I forgot to mention “Nellie’s Room” (I don’t know who named it that or when). It was a room sort of under the eaves leading off the room (office) that the forestry switchboard and office clerk occupied in the old Administration Building. It had strange stuff in it. I wish I could remember it all. There were quite a number of red books containing Bridgelands’s survey stuff, bundles of warden diaries, 1:50,000 maps of the various areas of the park, north and south sheet maps, reels of old bird bands, a wooden trunk sort of box full of old veterinary supplies. (I would suspect from when Dr. Love used to come from Elk Island to do all the vet work for the government horses.) There was a boxed set of Jasper Park maps from the 1912 survey which Ole Hermanrude told me to take for safe keeping. I actually had them in my safety deposit box at the bank until I emptied it out when I moved, at which time I gave them to the Jasper Museum. They were thrilled! When we moved to the Hatchery a lot of that stuff was put in boxes and much of it never resurfaced.

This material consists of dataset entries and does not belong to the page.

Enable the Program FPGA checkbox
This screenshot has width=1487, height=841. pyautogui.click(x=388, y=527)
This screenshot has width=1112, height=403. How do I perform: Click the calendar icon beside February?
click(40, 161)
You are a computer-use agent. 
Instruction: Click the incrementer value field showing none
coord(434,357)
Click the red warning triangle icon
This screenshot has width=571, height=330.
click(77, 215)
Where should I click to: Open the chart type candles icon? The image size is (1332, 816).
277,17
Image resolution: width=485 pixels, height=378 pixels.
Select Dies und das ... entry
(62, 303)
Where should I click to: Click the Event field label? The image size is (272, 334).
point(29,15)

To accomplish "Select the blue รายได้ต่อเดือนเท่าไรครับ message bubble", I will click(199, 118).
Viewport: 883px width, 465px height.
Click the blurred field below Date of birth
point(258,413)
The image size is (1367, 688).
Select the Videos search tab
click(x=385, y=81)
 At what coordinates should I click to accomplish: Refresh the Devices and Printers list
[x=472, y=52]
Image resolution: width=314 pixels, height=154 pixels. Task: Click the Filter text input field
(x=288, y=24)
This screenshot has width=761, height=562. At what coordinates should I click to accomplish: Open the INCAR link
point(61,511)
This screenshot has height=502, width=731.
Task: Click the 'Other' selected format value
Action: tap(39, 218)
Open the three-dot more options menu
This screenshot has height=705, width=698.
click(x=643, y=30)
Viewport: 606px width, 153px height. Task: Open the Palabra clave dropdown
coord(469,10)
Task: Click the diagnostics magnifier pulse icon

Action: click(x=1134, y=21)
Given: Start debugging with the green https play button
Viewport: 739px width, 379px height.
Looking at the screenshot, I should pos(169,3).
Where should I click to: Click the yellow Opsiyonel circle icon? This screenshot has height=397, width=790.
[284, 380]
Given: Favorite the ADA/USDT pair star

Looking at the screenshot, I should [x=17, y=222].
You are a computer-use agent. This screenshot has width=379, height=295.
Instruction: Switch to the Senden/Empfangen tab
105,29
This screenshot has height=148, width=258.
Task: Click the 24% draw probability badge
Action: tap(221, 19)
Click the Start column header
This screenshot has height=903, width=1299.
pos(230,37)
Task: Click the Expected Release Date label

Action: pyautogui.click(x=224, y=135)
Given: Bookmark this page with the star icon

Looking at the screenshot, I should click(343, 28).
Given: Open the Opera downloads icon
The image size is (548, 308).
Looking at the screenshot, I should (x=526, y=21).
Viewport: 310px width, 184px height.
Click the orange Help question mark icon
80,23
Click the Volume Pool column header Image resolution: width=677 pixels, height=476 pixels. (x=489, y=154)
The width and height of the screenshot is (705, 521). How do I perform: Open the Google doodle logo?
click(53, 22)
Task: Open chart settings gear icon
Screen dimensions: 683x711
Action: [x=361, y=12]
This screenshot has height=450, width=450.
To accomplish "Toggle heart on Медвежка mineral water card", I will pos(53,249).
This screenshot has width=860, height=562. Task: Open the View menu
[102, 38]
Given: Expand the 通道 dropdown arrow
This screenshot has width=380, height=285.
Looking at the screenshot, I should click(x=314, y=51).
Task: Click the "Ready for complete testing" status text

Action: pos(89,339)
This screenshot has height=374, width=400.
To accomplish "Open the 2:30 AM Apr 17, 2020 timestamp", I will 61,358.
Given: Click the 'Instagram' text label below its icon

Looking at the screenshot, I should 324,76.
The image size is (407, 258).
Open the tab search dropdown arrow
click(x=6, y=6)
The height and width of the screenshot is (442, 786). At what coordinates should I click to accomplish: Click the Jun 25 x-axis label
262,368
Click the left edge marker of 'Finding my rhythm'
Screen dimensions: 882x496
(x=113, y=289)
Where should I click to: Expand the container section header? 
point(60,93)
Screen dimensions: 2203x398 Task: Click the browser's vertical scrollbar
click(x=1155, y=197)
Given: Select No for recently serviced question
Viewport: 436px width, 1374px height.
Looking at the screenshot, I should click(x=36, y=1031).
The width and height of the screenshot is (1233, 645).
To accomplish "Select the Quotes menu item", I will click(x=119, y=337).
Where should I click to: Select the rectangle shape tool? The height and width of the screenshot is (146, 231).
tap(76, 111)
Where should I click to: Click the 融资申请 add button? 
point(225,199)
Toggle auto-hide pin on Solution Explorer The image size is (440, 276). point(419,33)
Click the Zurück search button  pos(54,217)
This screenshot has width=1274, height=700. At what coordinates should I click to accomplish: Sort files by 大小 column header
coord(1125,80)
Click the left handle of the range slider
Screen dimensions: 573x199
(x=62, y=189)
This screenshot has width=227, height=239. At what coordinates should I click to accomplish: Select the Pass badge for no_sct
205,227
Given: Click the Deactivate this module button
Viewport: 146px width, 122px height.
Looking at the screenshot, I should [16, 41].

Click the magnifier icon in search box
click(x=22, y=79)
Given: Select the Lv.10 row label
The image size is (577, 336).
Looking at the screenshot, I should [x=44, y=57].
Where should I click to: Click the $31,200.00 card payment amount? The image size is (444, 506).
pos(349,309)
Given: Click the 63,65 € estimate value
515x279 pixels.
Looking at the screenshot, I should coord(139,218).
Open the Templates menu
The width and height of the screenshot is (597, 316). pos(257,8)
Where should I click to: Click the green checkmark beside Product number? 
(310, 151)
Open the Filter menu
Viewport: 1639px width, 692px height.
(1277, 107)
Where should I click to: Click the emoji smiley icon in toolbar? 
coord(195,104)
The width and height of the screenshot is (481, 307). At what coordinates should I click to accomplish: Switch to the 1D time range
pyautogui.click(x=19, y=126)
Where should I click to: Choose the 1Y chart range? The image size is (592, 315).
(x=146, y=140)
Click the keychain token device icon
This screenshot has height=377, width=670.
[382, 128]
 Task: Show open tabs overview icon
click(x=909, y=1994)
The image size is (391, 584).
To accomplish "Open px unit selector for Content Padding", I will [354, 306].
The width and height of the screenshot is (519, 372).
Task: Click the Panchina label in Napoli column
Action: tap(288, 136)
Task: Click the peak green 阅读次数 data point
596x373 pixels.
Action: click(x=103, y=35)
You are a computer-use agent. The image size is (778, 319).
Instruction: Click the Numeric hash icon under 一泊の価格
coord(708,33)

I honestly don’t know when the Warden Office was moved from town to the old Fish Hatchery but I didn’t move right away, as the Chief Warden who was then Bud Armstrong, was given an office in the new admin. Offices, which had moved from the old stone building to an area upstairs of a Pizza joint and the town site utilities office. My desk sat in an open area outside the Chief’s office. Hard to concentrate with all the traffic around me (also it was very stuffy and I had a bit of trouble keeping my eyes open at times. Thank God for Doug Wellock. On more than one occasion he gently brought me back to life when I had fallen asleep with my hands on the typewriter keys. Part of my responsibilities there was to keep an eye on Bud (who had an alcohol related problem) and getting him the hell out of there every so often. When Bud was about to retire he promised he would have me moved to the Hatchery when he left and he did.
The Jasper Warden Office at the Hatchery – A watercolor painting given to Bev, by a friend.